The ICAI also plans to enhance training on technology, including AI and robotic processes, for its members and do hand-holding. 

Audit tools, smell test

ICAI also plans to train its members in forensic audit so that people who want to deliver specialised services can also do so, Jambusaria said. 

Jambusaria noted that society’s expectations from auditors are increasing and there is a need to make the public aware about the scope of audit work. “My own view is that wherever auditors feel something is wrong, they should apply the smell test and they should go a little ahead by being in constant dialogue with Audit Committees. We are developing testing models for auditors and firms.

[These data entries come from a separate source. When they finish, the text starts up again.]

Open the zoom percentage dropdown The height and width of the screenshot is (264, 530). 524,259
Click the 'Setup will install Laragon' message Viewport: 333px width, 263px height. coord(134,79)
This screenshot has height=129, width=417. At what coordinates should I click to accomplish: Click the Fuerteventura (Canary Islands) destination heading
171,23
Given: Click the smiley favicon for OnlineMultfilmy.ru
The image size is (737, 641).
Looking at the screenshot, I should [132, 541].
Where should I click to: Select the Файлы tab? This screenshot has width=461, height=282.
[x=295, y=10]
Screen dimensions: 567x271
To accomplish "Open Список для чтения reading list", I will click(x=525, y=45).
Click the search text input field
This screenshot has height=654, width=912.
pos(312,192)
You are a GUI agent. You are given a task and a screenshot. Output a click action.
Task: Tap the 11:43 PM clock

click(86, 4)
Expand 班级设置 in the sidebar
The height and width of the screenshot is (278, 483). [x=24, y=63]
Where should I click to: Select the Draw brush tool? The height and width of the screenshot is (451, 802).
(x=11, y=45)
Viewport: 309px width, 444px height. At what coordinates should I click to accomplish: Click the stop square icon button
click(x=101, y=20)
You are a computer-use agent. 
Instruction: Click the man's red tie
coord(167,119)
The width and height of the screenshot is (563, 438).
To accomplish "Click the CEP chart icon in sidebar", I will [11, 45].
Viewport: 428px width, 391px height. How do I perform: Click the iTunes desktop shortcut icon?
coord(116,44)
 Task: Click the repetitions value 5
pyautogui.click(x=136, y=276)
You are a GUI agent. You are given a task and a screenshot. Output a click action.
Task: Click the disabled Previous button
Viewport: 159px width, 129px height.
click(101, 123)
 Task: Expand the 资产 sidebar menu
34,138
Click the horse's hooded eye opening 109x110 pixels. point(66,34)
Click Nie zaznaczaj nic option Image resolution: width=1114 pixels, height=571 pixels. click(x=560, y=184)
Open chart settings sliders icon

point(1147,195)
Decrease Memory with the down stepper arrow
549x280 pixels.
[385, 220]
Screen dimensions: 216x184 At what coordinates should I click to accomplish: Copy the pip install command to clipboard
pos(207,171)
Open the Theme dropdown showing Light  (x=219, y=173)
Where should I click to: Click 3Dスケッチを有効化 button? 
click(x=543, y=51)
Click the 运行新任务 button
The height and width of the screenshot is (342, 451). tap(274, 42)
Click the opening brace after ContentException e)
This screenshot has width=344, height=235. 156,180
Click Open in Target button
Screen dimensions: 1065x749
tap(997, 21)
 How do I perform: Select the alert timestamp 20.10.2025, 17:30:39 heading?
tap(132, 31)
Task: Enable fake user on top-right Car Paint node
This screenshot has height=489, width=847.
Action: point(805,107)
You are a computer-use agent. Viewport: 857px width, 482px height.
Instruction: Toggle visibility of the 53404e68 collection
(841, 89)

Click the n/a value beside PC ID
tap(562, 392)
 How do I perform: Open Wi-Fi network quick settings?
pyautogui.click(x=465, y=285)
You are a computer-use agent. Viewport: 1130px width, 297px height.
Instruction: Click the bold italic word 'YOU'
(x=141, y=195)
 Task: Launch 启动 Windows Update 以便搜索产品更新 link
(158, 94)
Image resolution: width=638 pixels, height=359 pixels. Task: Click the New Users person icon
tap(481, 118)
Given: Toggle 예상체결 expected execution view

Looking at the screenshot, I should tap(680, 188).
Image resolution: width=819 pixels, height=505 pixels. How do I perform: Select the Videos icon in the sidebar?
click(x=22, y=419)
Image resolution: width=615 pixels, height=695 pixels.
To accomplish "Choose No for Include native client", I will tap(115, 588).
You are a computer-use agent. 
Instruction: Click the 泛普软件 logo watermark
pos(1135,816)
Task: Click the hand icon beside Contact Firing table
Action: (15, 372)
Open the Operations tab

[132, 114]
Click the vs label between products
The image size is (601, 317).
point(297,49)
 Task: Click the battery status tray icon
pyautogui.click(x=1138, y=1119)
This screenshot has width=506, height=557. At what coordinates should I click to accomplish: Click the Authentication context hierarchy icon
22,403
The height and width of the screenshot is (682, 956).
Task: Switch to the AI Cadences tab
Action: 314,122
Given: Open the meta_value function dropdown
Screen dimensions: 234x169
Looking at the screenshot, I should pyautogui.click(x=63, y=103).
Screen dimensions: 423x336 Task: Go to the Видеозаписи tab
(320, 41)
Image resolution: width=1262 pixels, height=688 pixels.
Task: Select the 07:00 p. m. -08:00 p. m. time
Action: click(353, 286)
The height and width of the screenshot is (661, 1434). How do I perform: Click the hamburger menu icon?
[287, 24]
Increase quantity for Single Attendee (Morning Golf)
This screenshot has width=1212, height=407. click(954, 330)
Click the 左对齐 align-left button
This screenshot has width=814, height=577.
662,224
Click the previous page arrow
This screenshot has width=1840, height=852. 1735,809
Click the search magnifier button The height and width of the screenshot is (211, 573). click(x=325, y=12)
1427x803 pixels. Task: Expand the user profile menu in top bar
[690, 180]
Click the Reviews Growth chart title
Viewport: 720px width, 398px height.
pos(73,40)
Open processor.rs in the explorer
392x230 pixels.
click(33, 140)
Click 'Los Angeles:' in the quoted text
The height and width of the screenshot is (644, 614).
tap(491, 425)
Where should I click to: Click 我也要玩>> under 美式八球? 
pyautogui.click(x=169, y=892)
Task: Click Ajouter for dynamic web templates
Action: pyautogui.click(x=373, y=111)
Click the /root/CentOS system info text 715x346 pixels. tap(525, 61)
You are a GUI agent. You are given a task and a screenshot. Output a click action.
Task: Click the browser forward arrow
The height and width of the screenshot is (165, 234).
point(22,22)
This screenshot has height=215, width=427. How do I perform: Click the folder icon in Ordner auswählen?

We are developing audit tools that will be taught to members and given to them so that they perform highest quality of audit.”

Multidisciplinary firms 

Jambusaria said there is now recognition that multidisciplinary firms are a necessity in the current scenario, especially when services of insolvency professionals and advocates are required. “This year, we have progressed substantially. In our central council, the ground rules for multidisciplinary partnership firms are already passed. Now we have to frame the guidelines as to how multidisciplinary partnerships will work and we will do it on priority basis. Ground rules will be made this year and training will be imparted. It will be a reality this year and members will be encouraged into multidisciplinary partnerships,” he said. 

He expressed confidence that the coming into being of multidisciplinary partnerships will help Indian audit entities grow in scale into globally competitive firms.